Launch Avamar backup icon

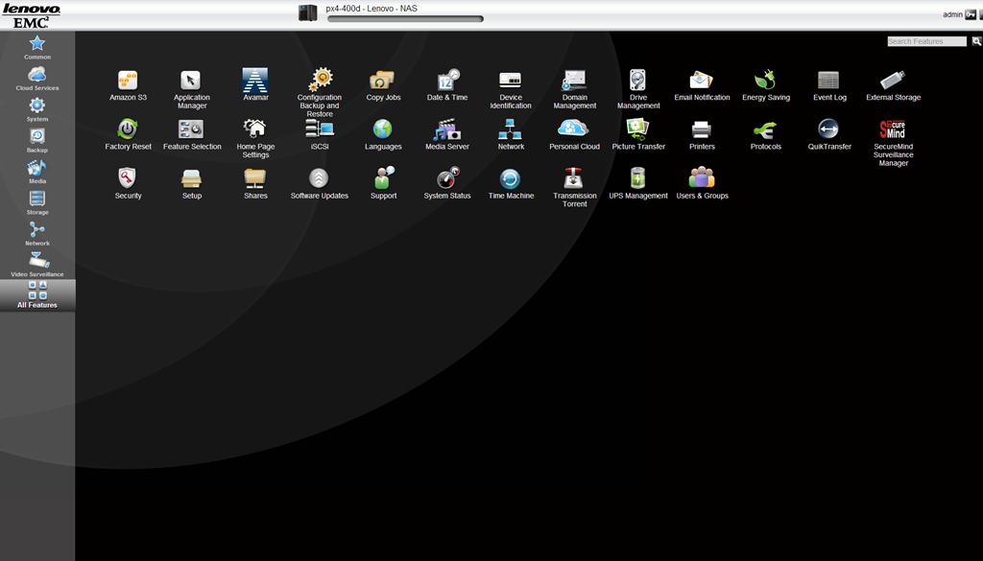[255, 81]
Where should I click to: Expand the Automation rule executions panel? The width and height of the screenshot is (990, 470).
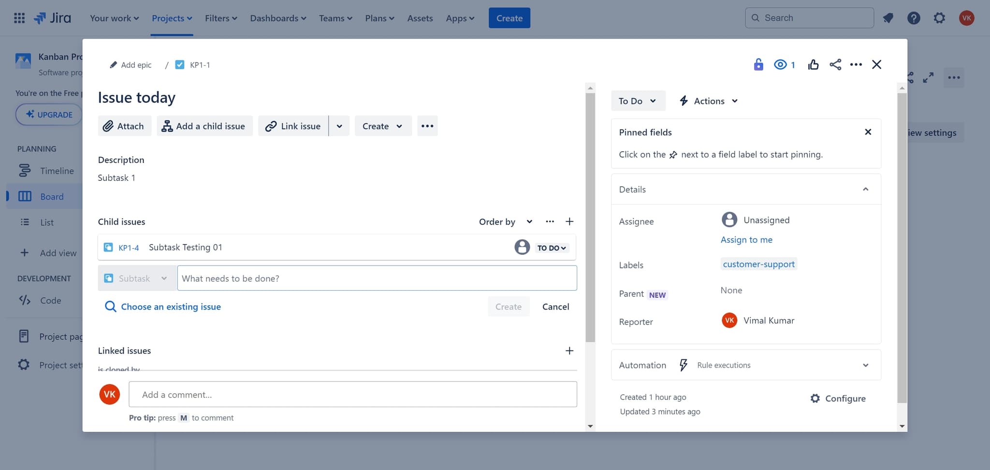[x=865, y=366]
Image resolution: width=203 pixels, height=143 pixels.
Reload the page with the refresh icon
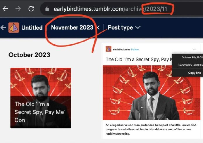pos(31,9)
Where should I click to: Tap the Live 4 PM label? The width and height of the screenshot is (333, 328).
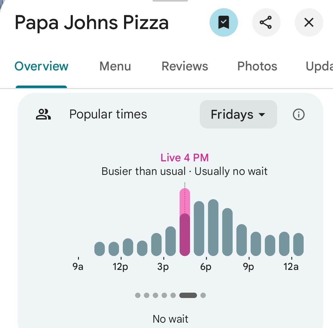[185, 158]
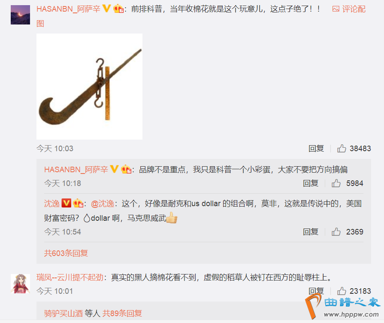Expand the 共89条回复 replies
The image size is (384, 323).
122,313
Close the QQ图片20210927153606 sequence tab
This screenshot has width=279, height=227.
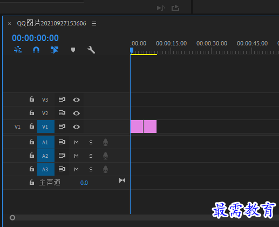tap(10, 24)
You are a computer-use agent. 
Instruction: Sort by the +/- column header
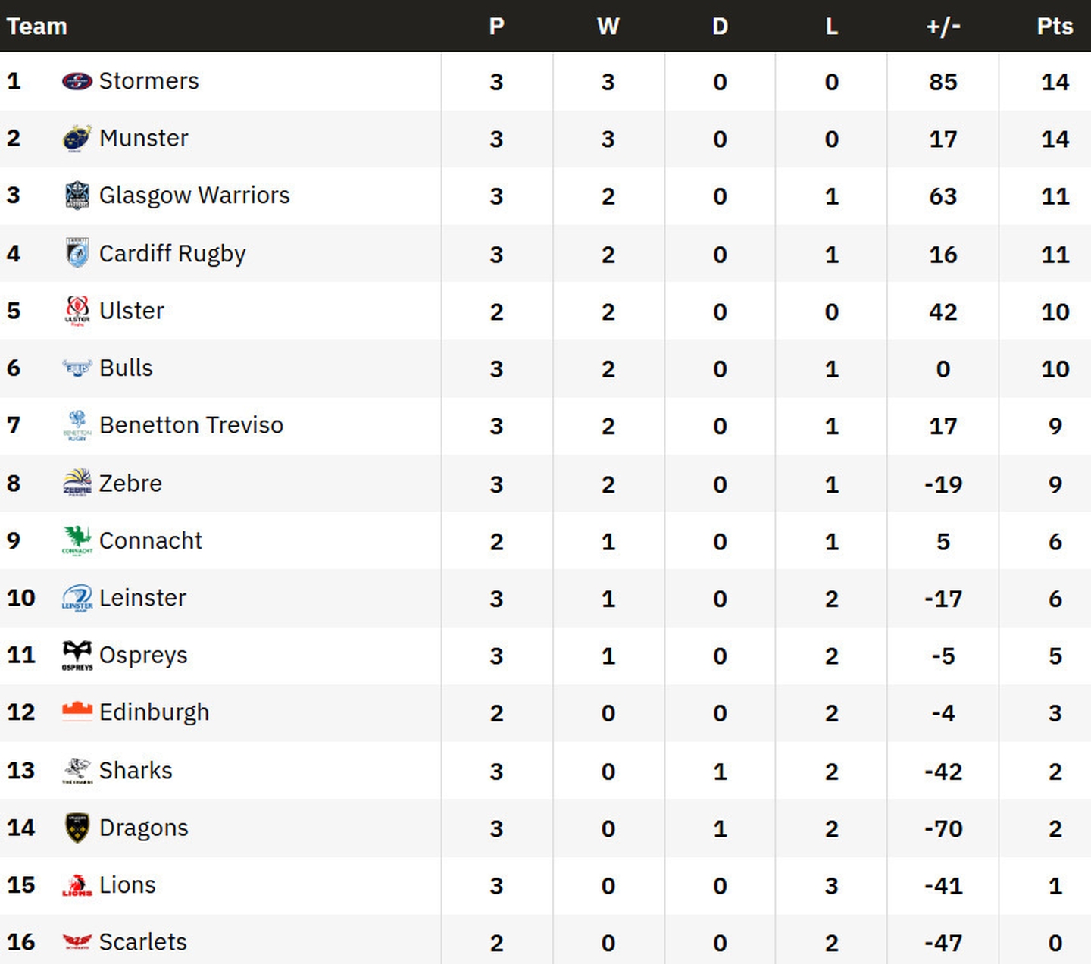[943, 27]
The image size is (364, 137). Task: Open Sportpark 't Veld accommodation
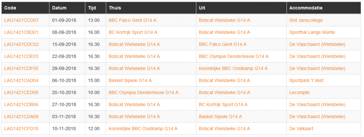coord(306,81)
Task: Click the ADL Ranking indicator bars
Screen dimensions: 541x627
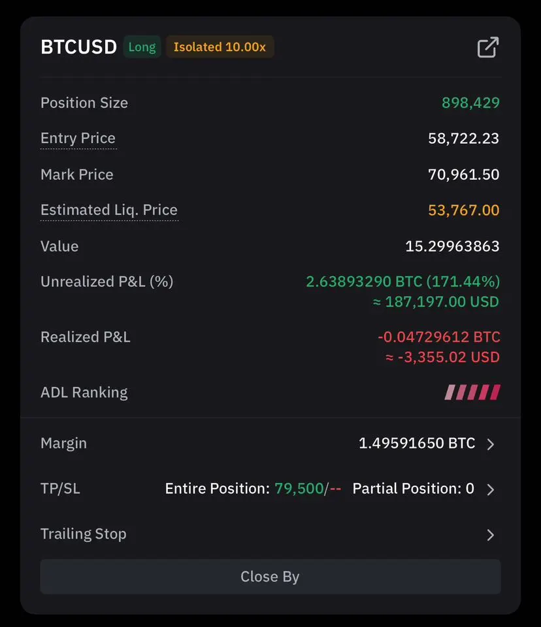Action: (x=472, y=392)
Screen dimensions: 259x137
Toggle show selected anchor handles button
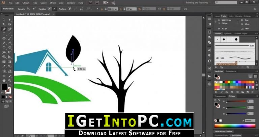coord(49,9)
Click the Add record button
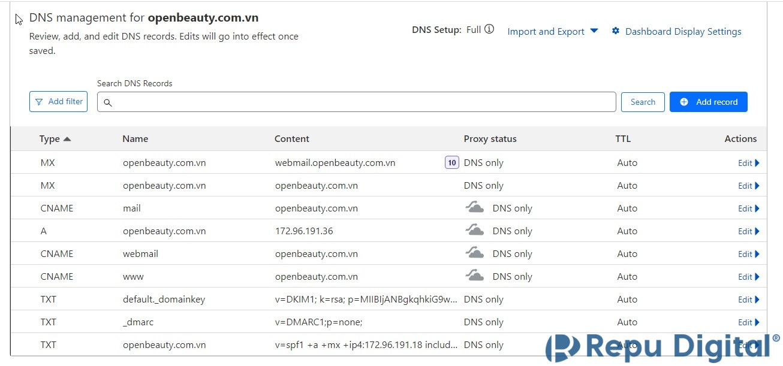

□ □ □ □

* [YOUR INSTRUCTIONS] From the first line to the last, copy the listing above exactly and leave out the images.

* [SOLUTION TO THIS PROBLEM]
Launch Avamar backup icon

[255, 81]
Where should I click to: Expand the Automation rule executions panel? The width and height of the screenshot is (990, 470).
[x=865, y=366]
Image resolution: width=203 pixels, height=143 pixels.
Reload the page with the refresh icon
pos(31,9)
Where should I click to: Tap the Live 4 PM label? The width and height of the screenshot is (333, 328).
[185, 158]
Expand the 共89条回复 replies
The image size is (384, 323).
122,313
Close the QQ图片20210927153606 sequence tab
This screenshot has width=279, height=227.
tap(10, 24)
You are a computer-use agent. 
Instruction: Sort by the +/- column header
[943, 27]
The image size is (364, 137). Task: Open Sportpark 't Veld accommodation
coord(306,81)
Task: Click the ADL Ranking indicator bars
Screen dimensions: 541x627
Action: (x=472, y=392)
Screen dimensions: 259x137
Toggle show selected anchor handles button
coord(49,9)
Click the Add record button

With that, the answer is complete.